_DATA SUPPLIED_.
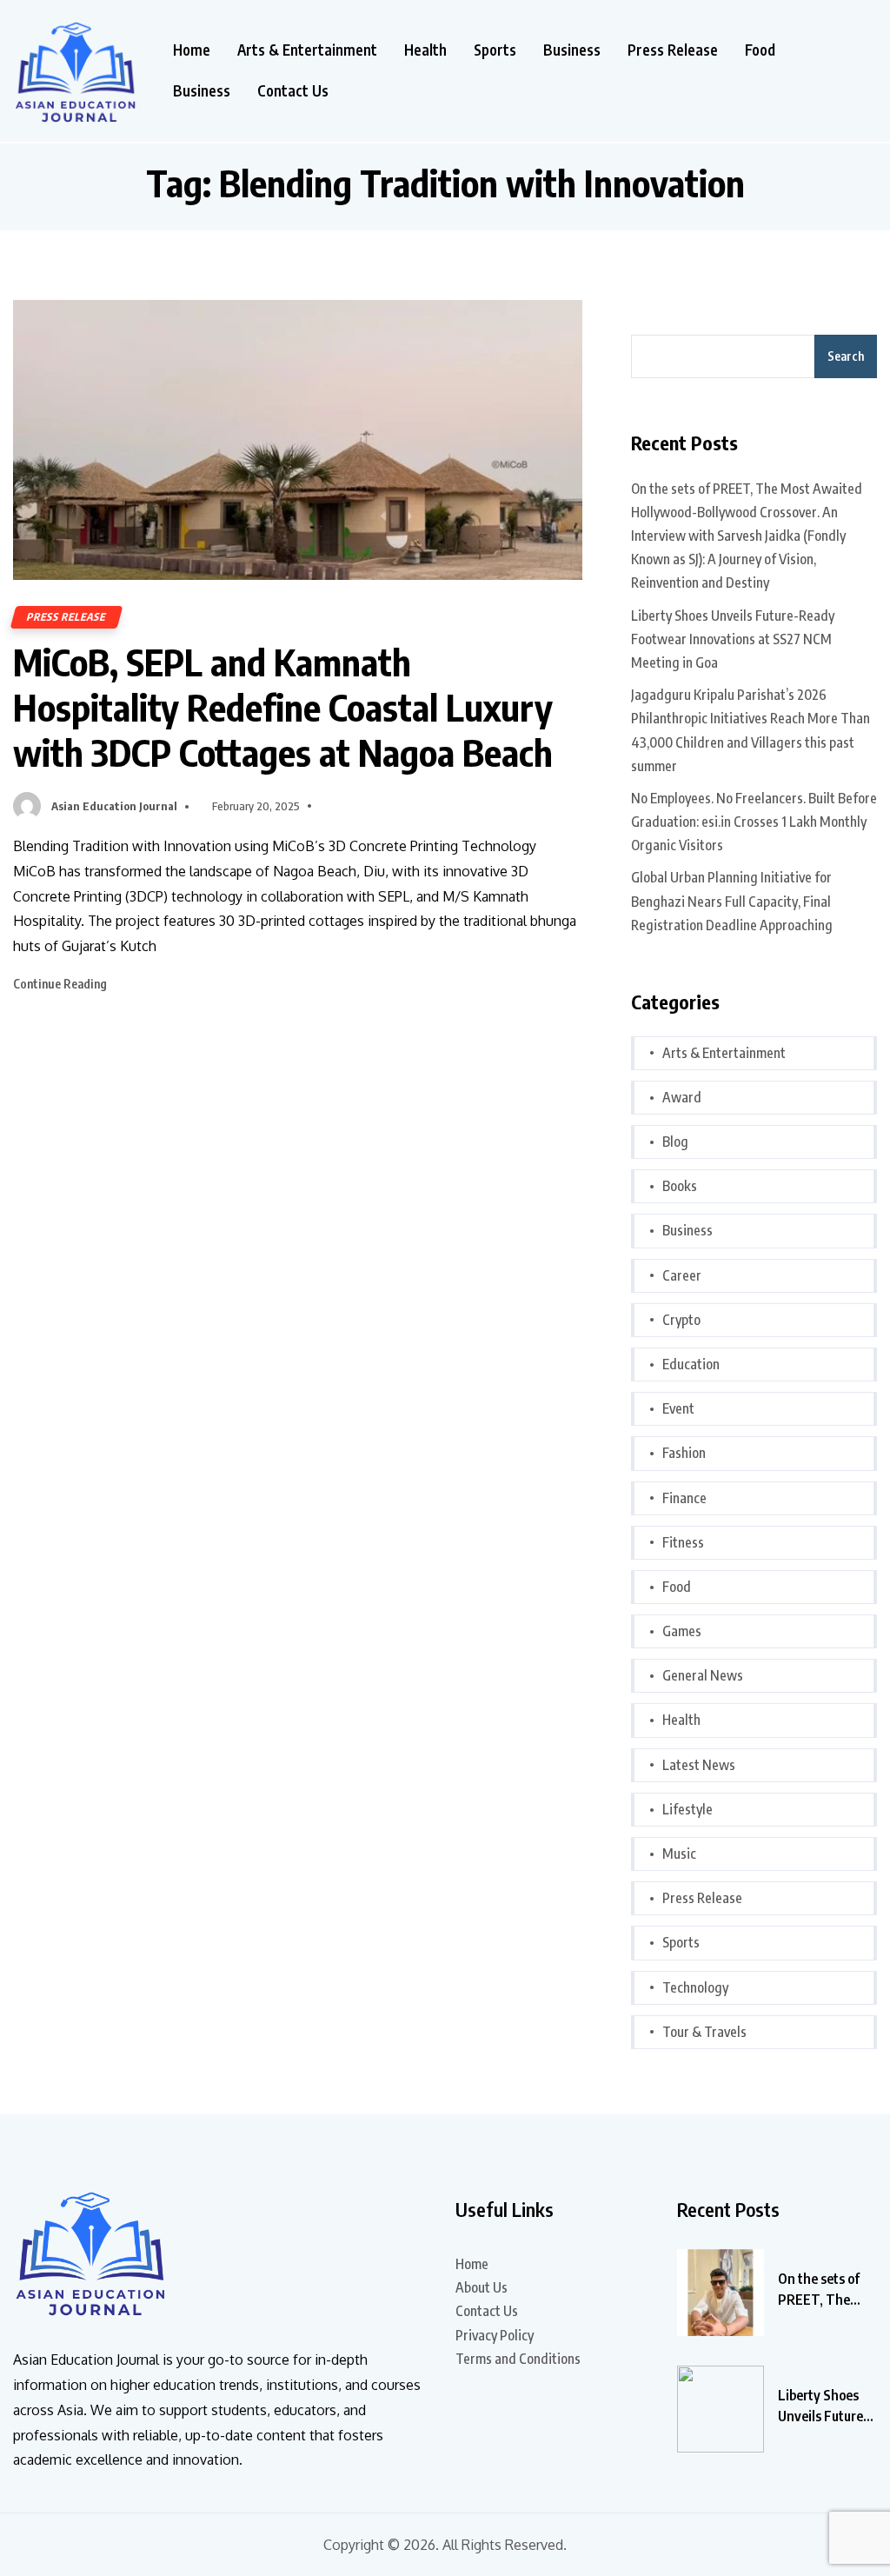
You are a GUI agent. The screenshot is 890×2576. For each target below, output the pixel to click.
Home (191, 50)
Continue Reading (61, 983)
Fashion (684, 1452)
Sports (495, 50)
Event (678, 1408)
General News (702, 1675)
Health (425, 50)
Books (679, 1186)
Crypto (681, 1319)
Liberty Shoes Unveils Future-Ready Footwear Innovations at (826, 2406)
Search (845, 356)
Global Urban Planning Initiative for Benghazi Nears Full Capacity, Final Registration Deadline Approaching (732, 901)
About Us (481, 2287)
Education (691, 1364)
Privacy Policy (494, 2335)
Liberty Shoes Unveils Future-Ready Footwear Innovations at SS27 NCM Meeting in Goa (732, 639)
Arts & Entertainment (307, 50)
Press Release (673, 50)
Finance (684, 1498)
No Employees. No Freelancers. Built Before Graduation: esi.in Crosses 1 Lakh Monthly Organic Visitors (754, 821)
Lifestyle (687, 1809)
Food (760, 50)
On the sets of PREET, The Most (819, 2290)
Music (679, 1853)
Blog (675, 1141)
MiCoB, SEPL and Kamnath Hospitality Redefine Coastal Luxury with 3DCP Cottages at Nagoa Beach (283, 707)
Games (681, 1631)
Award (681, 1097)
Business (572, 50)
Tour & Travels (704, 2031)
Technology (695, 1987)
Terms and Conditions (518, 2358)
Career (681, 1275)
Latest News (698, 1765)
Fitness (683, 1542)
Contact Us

_TASK STATEMENT_.
Only the lines that contain the word "Future" should be copied from the material.

_EXERCISE ANSWER_.
Liberty Shoes Unveils Future-Ready Footwear Innovations at (826, 2406)
Liberty Shoes Unveils Future-Ready Footwear Innovations at SS27 NCM Meeting in Goa (732, 639)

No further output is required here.